In agriculture, the removal of diesel subsidies further tipped the balance toward solar pumps, while maintaining the grid stability made solar appear more dependable than grid.
The combination of these demand- and supply-side disruptions made solar an infrastructure of necessity. It offered cheaper, more reliable and more immediate energy relief compared to the grid. Pre-existing policies which supported this included the favorable net-metering policy — which subsidized customers to sell power into the grid at a price higher than just the fuel saving; legacy subsidy programs for off-grid solar for rural households and agriculture; and policies for development of utility-scale power plants.
Between 2019 and 2025, cumulative solar panel imports surpassed Pakistan’s total installed power plant capacity by 2 gigawatts (GW). Yet only a fraction of this was utility-scale (0.7 GW) and connected to the grid suggesting a paradigm shift in the country’s power sector, with rapid growth of small solar PV systems, the actual scale of which is difficult to estimate.
The Early Adopters
Pakistan’s residential sector became an important early adopter as it sought more affordable electricity, particularly by households consuming large amounts of electricity. They faced volume-based prices where the last unit of electricity used is priced at a much higher rate than the first unit in an effort to protect energy access for its poorer residents. As tariffs rose steeply, many high-consumption households installed rooftop systems to reduce demand on the grid. In 2020, 10% of consumers were paying unsubsidized tariffs. By 2024, that number decreased to 1%, while those benefiting from net-metering policies rose from 57% to 89%.

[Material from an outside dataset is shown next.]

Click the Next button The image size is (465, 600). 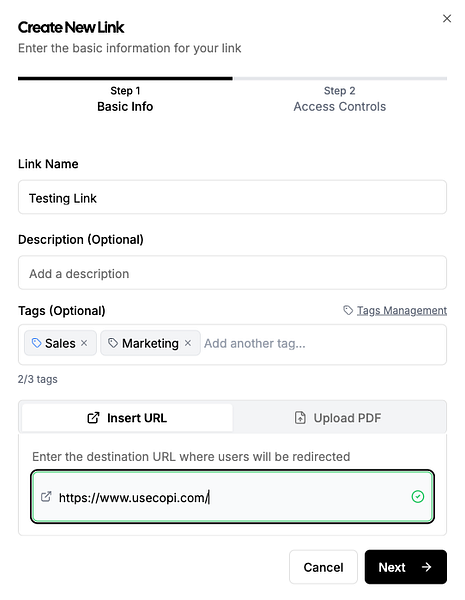[x=406, y=567]
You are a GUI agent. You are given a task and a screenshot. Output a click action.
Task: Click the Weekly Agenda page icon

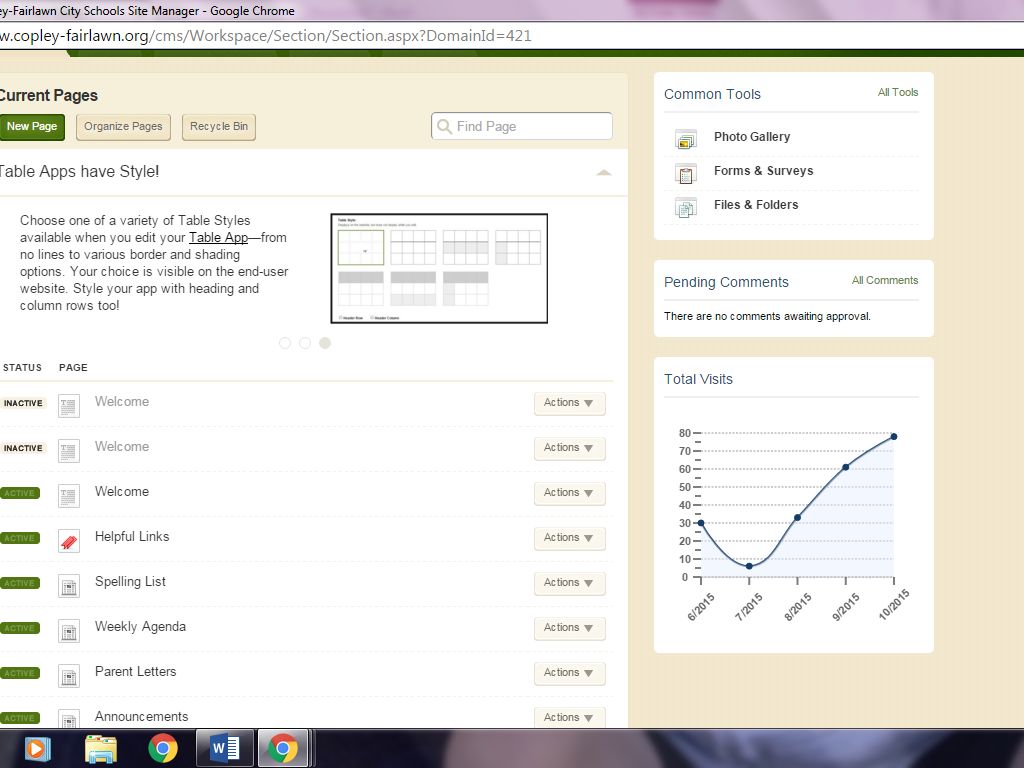pos(68,631)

Off-grid households, especially in remote provinces like Balochistan and Sindh, where grid access remains below 70%, have increasingly come to rely on stand-alone PV systems, as well. With an estimated capacity between 1 GW and 1.7 GW, stand-alone solar home systems are now the most common off-grid electricity source, enabling households in poor and remote areas to access daytime electricity for their basic needs — a service that was until now unavailable to them.
Farmers, too, were among the earliest movers in the agricultural sector’s shift away from using diesel generators and/or an unreliable power grid. Contributing roughly 19% of the country’s GDP and employing about 38% of its workforce, the trajectory of the agricultural sector’s shift to using solar represents one of the least discussed but most transformative changes.
Of the 1.5 million to 2 million nationwide tube wells (which are pumps that provide groundwater to crops), 80% relied on imported diesel units unconnected to the grid. As diesel became expensive with the removal of subsidies, solar pumps became much more cost effective. At the same time, the grid was becoming more unreliable, also motivating a shift to solar. As a result, agricultural electricity demand decreased by 34.3% in 2024.
Estimates by experts suggest that half of the tube wells will switch to solar power, adding 5.6 GW to 7.5 GW of distributed PV capacity — equivalent to 1 million U.S. residential rooftop solar systems. This shift has not only restructured energy in rural Pakistan but also reduced dependence on costly imported diesel.
Businesses in the industrial sector also embraced renewable systems to hedge against both tariff hikes and frequent electricity supply interruptions. Given that industry was already dependent on expensive backup diesel and gas generators, the removal of subsidies improved the business case for solar adoption in the industrial sector as well. Export-oriented industries, especially textiles, found solar doubly beneficial – lower costs and cleaner electricity for global competitiveness. While solar plus batteries cannot yet ensure full energy independence, it has significantly reduced the strain on the electricity grid, with industrial demand falling from 31,008 GW per hour (GWh) in fiscal year 2023 to 27,830 GWh in fiscal year 2024.